Cuando no estoy atenta a tus necesidades
Cuando por honor a la verdad peco en mi discreción y se me olvida el Manual de Carreño
Cuando mis ojos te esquivan
Cuando trafico con tu dolor
Cuando se que algo no es conveniente para ti y sedo ante tus exigencias poniéndote en las manos lo que mas te hace daño
Cuando se me olvida que eres parte fundamental en mi vida y te trato como a un invitado
Cuando se que el infierno es precisamente la tierra en que vivimos y ni siquiera intento evitarte que conozca ese lado del mundo. Y te expongo a ello rompiendo el deber mas sagrado de mi esencia que es cuidarte y protegerte
Cuando te quito lo que mas te gusta y disfruta
Cuando no tuve la suficiente empatía para saber que me necesitabas
Cuando espere a que todo estuviera tranquilo para no enfrentarme con el filo de tus palabras
Cuando a pesar de saber que tenias la razón callo la voz de mi conciencia para hacer valer mi autoridad
Cuando te exijo algo que se que aborreces olvidándome que una manifestación del amor es precisamente evitar realizar lo que amarga al otro
Cuando tiro al cesto de la basura lo que mas quieres
Cuando hago triza tus sueños porque los míos son mas importantes
Cuando me siento conspicuamente en la primera fila del escenario de tu vida y apunto tal cual ametralladora con todo mi arsenal para que abandones ostensiblemente todo intento de superarme
Cuando solo por tenerte a mi lado aniquilo tu individualidad
Cuando sostengo y le muestro al mundo lo insignificante que eres
Cuando es más grande mi avaricia que tus necesidades básicas, y me convierto en una simple Burguesa de la Girondina
Cuando se me olvida que los limites de tus fuerzas no son el Rin, el Océano y los Alpes
Cuando con mi actitud te convierto de La Maison de Santé en una pensión de Barranco y es aquí cuando en mi insensatez no soy mejor que uno de esos que en 1789 tomaron por la fuerza uno de los baluartes mas hermosos del mundo: La Bastilla Francesa
Cuando descalificó tu intelecto pensando que no te das cuenta y no veo que tu mutismo es simplemente … buena educación
Cuando todavía creo en mi impudicia ignorancia y te exijo que te disculpes por un error que solo yo cometí, es entonces cuando se me vuelve a olvidar el Manual de Carreño y critique tu rostro producto de mi mezquindad
Cuando te recibo con displicencia en el momento en que te acompaño la desgracia, cuando con sátira cáustica y mordaz incendio y divido los ánimos buscando cerrar las puertas de la razón y del convencimiento de todo aquel que te rodeaba y admiraba
Cuando no pude menguar mi necio e impotente orgullo y no te dije cuanto me haces falta
Cuando con mis celos y ambición infinita borre todo pasado de brillante lucidez, cualquier gallardía, acto de sortilegio impulsado por nobleza.
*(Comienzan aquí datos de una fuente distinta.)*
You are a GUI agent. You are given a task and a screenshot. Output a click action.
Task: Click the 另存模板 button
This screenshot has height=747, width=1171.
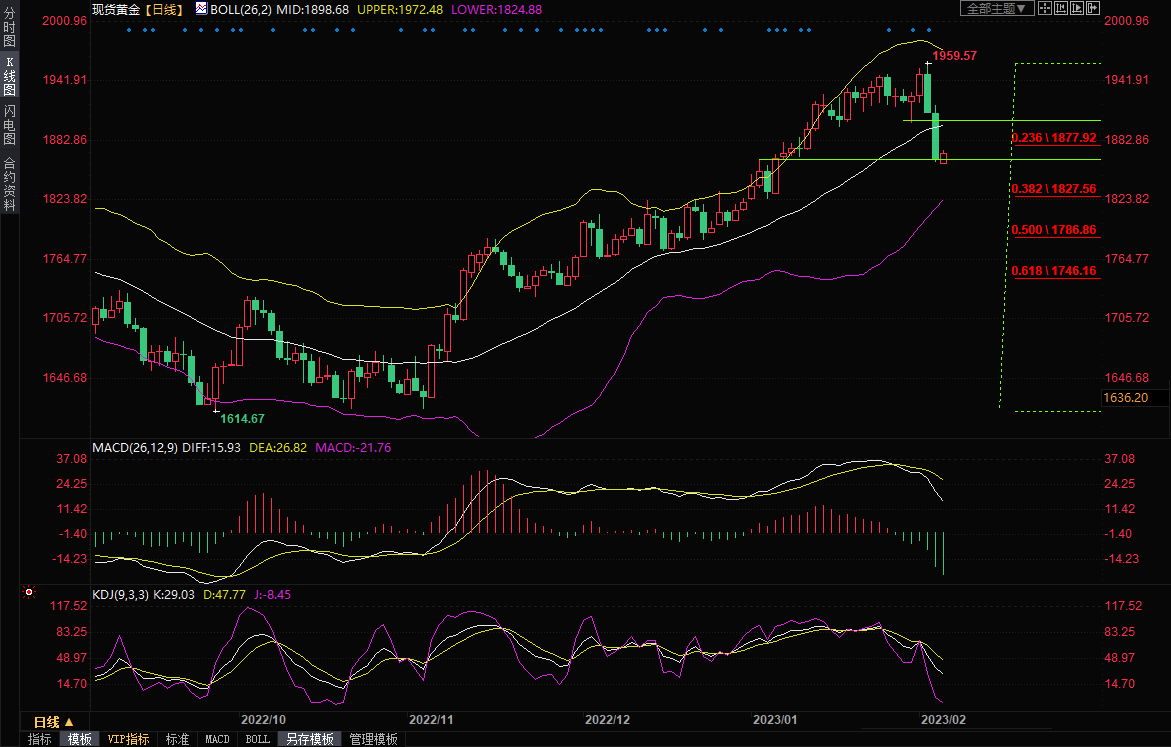309,739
O del reconocimiento aquel que merecisteis similar al que se le hacen a los dioses con la construcción de un coliseo paralelepípedo. Y como si fuera poco lo trasforme en algo tan elemental y rodante como efímera cita galante
Cuando a pesar de estar conciente de todo lo anterior me mofo de ti diciéndote: discúlpame ya me revisé y yo percibo que no me he equivocado en nada ¡claro solo en amarte y querer hacer cosas por tu bienestar¡
Y así día a día encuentro tras encuentro voy esculpiéndote, trabajándote para trasfigurarte de una frente de bronce en un alma de hielo. (Año 2007).